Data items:
——

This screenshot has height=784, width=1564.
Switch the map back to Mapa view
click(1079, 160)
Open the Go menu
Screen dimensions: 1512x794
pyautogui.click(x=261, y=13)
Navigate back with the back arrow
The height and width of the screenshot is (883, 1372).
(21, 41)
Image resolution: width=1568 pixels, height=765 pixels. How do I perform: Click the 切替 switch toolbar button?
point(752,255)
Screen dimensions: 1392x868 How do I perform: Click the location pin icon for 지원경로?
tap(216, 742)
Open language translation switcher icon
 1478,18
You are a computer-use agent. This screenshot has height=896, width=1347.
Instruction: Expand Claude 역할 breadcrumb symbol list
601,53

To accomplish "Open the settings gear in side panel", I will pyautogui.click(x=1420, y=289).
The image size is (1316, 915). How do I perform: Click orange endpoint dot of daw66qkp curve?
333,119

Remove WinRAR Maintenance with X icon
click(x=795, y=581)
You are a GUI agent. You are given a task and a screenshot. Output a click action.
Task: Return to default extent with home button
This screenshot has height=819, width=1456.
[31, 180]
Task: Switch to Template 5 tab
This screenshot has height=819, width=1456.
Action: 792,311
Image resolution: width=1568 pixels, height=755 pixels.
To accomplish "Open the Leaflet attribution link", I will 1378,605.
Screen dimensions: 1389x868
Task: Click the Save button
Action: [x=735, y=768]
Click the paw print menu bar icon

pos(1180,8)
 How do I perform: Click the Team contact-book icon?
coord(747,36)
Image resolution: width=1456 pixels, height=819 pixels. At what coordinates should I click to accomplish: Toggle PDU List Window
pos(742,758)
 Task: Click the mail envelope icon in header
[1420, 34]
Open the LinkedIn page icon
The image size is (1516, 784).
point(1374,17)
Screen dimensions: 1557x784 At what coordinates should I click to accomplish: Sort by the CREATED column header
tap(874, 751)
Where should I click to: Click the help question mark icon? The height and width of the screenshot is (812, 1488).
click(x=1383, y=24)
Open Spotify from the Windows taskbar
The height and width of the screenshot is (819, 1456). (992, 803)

——

WHAT YOU WILL DO:
I'd like all of the entries written out again exactly as they appear above.

RESULT OF THIS TASK:
This screenshot has height=784, width=1564.
Switch the map back to Mapa view
click(1079, 160)
Open the Go menu
Screen dimensions: 1512x794
pyautogui.click(x=261, y=13)
Navigate back with the back arrow
The height and width of the screenshot is (883, 1372).
(21, 41)
Image resolution: width=1568 pixels, height=765 pixels. How do I perform: Click the 切替 switch toolbar button?
point(752,255)
Screen dimensions: 1392x868 How do I perform: Click the location pin icon for 지원경로?
tap(216, 742)
Open language translation switcher icon
 1478,18
You are a computer-use agent. This screenshot has height=896, width=1347.
Instruction: Expand Claude 역할 breadcrumb symbol list
601,53

To accomplish "Open the settings gear in side panel", I will pyautogui.click(x=1420, y=289).
The image size is (1316, 915). How do I perform: Click orange endpoint dot of daw66qkp curve?
333,119

Remove WinRAR Maintenance with X icon
click(x=795, y=581)
You are a GUI agent. You are given a task and a screenshot. Output a click action.
Task: Return to default extent with home button
This screenshot has height=819, width=1456.
[31, 180]
Task: Switch to Template 5 tab
This screenshot has height=819, width=1456.
Action: 792,311
Image resolution: width=1568 pixels, height=755 pixels.
To accomplish "Open the Leaflet attribution link", I will 1378,605.
Screen dimensions: 1389x868
Task: Click the Save button
Action: [x=735, y=768]
Click the paw print menu bar icon

pos(1180,8)
 How do I perform: Click the Team contact-book icon?
coord(747,36)
Image resolution: width=1456 pixels, height=819 pixels. At what coordinates should I click to accomplish: Toggle PDU List Window
pos(742,758)
 Task: Click the mail envelope icon in header
[1420, 34]
Open the LinkedIn page icon
The image size is (1516, 784).
point(1374,17)
Screen dimensions: 1557x784 At what coordinates should I click to accomplish: Sort by the CREATED column header
tap(874, 751)
Where should I click to: Click the help question mark icon? The height and width of the screenshot is (812, 1488).
click(x=1383, y=24)
Open Spotify from the Windows taskbar
The height and width of the screenshot is (819, 1456). (992, 803)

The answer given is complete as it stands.